Scan the listing for the word "green", and copy out each line where it is found.

• **Task inputs**
-------

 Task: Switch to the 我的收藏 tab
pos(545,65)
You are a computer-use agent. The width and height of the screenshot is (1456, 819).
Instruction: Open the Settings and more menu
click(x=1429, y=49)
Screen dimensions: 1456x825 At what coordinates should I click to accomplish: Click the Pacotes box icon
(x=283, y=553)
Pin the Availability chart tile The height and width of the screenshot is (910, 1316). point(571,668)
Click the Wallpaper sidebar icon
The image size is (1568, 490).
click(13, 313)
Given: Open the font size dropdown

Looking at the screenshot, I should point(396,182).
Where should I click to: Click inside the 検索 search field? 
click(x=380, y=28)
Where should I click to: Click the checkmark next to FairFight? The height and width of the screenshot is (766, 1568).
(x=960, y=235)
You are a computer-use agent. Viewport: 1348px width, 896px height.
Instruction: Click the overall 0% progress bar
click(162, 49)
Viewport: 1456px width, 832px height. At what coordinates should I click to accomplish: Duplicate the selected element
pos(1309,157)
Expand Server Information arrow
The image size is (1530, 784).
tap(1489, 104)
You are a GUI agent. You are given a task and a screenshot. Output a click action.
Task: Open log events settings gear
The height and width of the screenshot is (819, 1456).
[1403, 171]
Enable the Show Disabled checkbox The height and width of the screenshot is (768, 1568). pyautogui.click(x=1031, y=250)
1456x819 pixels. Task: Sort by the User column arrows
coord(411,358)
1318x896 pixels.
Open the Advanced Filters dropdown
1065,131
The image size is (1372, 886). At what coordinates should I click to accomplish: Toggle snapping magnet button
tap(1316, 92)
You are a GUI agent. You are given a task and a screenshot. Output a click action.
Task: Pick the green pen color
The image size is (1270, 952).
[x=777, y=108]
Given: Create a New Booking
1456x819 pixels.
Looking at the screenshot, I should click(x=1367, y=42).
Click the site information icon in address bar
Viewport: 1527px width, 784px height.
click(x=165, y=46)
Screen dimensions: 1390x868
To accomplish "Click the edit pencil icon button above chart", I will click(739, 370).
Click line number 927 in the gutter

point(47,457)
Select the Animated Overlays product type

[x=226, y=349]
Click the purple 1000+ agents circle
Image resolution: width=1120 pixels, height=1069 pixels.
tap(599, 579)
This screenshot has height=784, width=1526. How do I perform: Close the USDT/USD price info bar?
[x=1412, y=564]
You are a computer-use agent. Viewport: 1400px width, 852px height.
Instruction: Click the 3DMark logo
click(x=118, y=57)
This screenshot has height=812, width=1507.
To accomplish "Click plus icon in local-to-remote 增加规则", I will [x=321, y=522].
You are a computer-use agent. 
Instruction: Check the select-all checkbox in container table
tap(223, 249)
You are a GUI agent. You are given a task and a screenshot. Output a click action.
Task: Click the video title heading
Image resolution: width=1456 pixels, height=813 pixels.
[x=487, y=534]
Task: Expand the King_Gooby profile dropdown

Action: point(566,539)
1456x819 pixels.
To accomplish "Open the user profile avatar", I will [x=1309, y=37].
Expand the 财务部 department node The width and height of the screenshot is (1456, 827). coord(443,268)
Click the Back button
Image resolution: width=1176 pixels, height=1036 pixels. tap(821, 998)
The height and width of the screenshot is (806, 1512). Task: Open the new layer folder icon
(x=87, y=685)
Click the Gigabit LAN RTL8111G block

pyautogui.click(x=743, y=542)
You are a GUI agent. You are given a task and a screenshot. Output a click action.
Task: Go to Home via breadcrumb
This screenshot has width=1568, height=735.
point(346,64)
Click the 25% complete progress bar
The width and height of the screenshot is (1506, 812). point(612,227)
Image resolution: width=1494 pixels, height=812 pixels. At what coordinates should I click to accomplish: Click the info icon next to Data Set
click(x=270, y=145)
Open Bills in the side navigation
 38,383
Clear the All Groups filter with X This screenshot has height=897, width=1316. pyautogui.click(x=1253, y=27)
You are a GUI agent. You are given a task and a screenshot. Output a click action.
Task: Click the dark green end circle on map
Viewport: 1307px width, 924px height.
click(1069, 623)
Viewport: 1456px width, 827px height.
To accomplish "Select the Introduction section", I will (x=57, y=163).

-------

• **Solution below**
Task: Pick the green pen color
Task: Click the dark green end circle on map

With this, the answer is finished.